Your task – Go to the line containing "The height and width of the screenshot is (720, 1280)." in the records below and print it and every following line exactly, on through the line containing "Open DevTools customize menu (three dots)", then stop.

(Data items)
┌──
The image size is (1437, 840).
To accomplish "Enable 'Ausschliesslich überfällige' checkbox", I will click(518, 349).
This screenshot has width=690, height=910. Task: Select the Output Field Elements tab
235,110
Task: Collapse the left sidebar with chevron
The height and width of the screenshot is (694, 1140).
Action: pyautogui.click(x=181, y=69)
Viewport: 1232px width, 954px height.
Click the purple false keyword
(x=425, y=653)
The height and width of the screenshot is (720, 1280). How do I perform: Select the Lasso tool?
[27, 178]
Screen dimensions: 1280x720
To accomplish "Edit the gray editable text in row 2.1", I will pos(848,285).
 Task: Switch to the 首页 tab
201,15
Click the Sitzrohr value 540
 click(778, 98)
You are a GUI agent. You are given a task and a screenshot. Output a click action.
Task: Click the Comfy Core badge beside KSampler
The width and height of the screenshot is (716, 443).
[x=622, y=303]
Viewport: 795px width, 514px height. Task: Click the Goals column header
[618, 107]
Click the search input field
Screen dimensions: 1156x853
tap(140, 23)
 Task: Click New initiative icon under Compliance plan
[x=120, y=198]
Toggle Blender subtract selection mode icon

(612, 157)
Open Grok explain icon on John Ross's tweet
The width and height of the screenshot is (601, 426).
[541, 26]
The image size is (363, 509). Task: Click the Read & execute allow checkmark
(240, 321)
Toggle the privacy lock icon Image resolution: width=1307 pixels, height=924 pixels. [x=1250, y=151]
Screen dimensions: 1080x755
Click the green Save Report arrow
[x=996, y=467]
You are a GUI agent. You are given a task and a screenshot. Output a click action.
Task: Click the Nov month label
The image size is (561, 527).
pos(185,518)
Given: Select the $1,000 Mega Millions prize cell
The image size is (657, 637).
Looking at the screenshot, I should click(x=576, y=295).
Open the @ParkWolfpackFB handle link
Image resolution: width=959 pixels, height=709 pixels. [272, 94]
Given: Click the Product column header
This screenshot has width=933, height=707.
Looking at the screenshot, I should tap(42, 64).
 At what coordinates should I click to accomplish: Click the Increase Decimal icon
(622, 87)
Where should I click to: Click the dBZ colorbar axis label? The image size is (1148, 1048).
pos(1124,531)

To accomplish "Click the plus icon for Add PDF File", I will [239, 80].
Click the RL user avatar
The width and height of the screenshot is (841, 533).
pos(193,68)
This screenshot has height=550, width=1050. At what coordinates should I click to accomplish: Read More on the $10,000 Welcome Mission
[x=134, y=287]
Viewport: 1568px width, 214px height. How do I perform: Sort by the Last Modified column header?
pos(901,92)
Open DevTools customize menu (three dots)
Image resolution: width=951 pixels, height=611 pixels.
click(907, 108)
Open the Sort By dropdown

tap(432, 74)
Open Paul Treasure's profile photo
└──
Your solution –
The height and width of the screenshot is (720, 1280). How do I perform: Select the Lasso tool?
[27, 178]
Screen dimensions: 1280x720
To accomplish "Edit the gray editable text in row 2.1", I will pos(848,285).
 Task: Switch to the 首页 tab
201,15
Click the Sitzrohr value 540
 click(778, 98)
You are a GUI agent. You are given a task and a screenshot. Output a click action.
Task: Click the Comfy Core badge beside KSampler
The width and height of the screenshot is (716, 443).
[x=622, y=303]
Viewport: 795px width, 514px height. Task: Click the Goals column header
[618, 107]
Click the search input field
Screen dimensions: 1156x853
tap(140, 23)
 Task: Click New initiative icon under Compliance plan
[x=120, y=198]
Toggle Blender subtract selection mode icon

(612, 157)
Open Grok explain icon on John Ross's tweet
The width and height of the screenshot is (601, 426).
[541, 26]
The image size is (363, 509). Task: Click the Read & execute allow checkmark
(240, 321)
Toggle the privacy lock icon Image resolution: width=1307 pixels, height=924 pixels. [x=1250, y=151]
Screen dimensions: 1080x755
Click the green Save Report arrow
[x=996, y=467]
You are a GUI agent. You are given a task and a screenshot. Output a click action.
Task: Click the Nov month label
The image size is (561, 527).
pos(185,518)
Given: Select the $1,000 Mega Millions prize cell
The image size is (657, 637).
Looking at the screenshot, I should click(x=576, y=295).
Open the @ParkWolfpackFB handle link
Image resolution: width=959 pixels, height=709 pixels. [272, 94]
Given: Click the Product column header
This screenshot has width=933, height=707.
Looking at the screenshot, I should tap(42, 64).
 At what coordinates should I click to accomplish: Click the Increase Decimal icon
(622, 87)
Where should I click to: Click the dBZ colorbar axis label? The image size is (1148, 1048).
pos(1124,531)

To accomplish "Click the plus icon for Add PDF File", I will [239, 80].
Click the RL user avatar
The width and height of the screenshot is (841, 533).
pos(193,68)
This screenshot has height=550, width=1050. At what coordinates should I click to accomplish: Read More on the $10,000 Welcome Mission
[x=134, y=287]
Viewport: 1568px width, 214px height. How do I perform: Sort by the Last Modified column header?
pos(901,92)
Open DevTools customize menu (three dots)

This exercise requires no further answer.